[Task brief]:
Reproduce the records below verbatim, starting at the line that contains "You are a GUI" and stopping after the line that contains "[x=314, y=140]". Leave the pictures out of the reproduction.

[Records for processing]:
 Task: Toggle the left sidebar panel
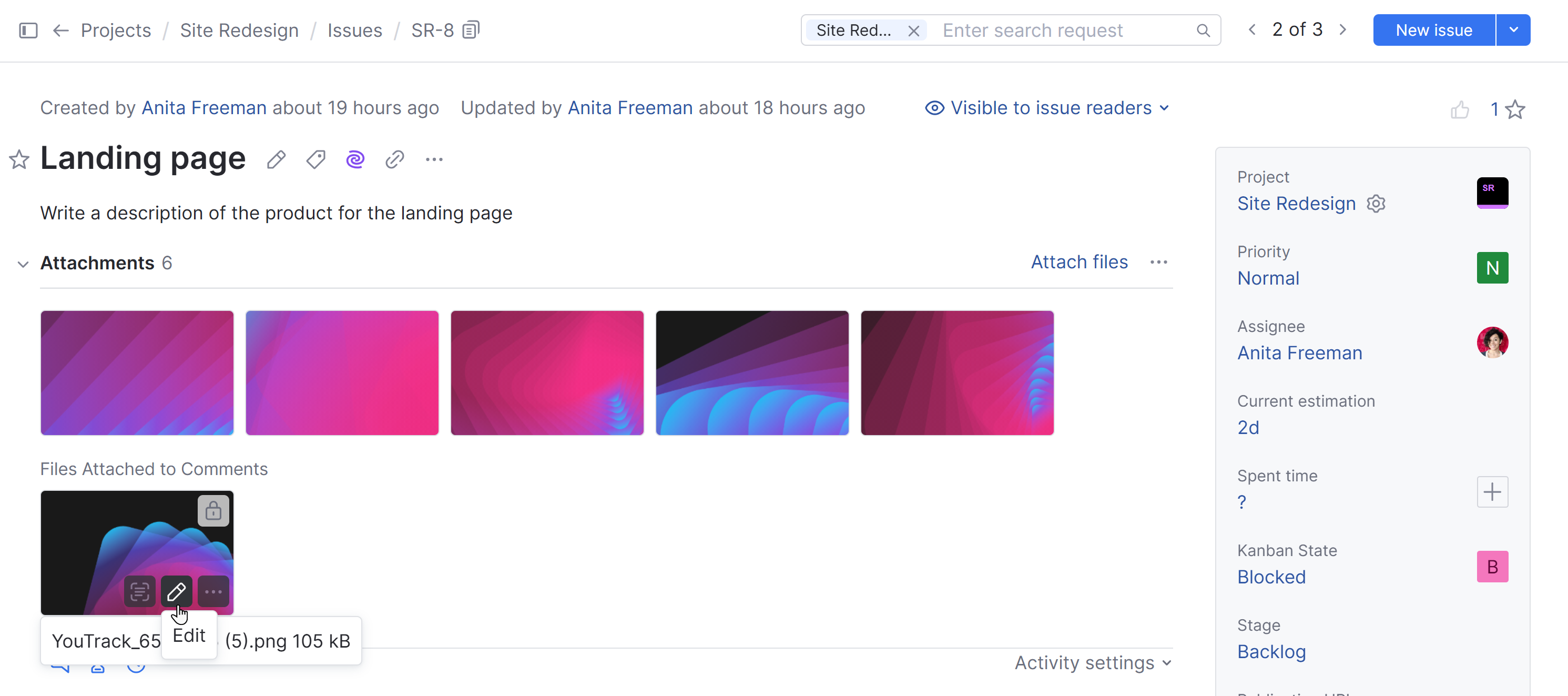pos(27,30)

==

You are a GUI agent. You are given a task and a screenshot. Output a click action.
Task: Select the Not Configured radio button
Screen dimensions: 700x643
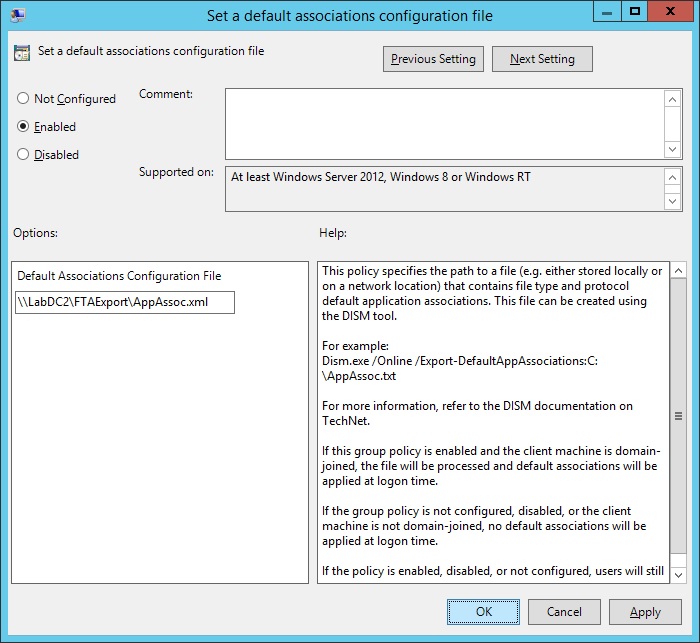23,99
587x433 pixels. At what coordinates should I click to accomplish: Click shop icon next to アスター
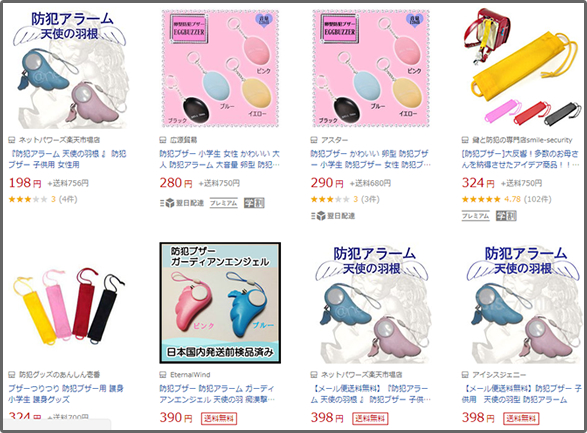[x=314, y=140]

[Reply]:
You are a GUI agent. You are given a task and a screenshot. Output a click action.
Task: Select the Not Configured radio button
Screen dimensions: 700x643
23,99
587x433 pixels. At what coordinates should I click to accomplish: Click shop icon next to アスター
[x=314, y=140]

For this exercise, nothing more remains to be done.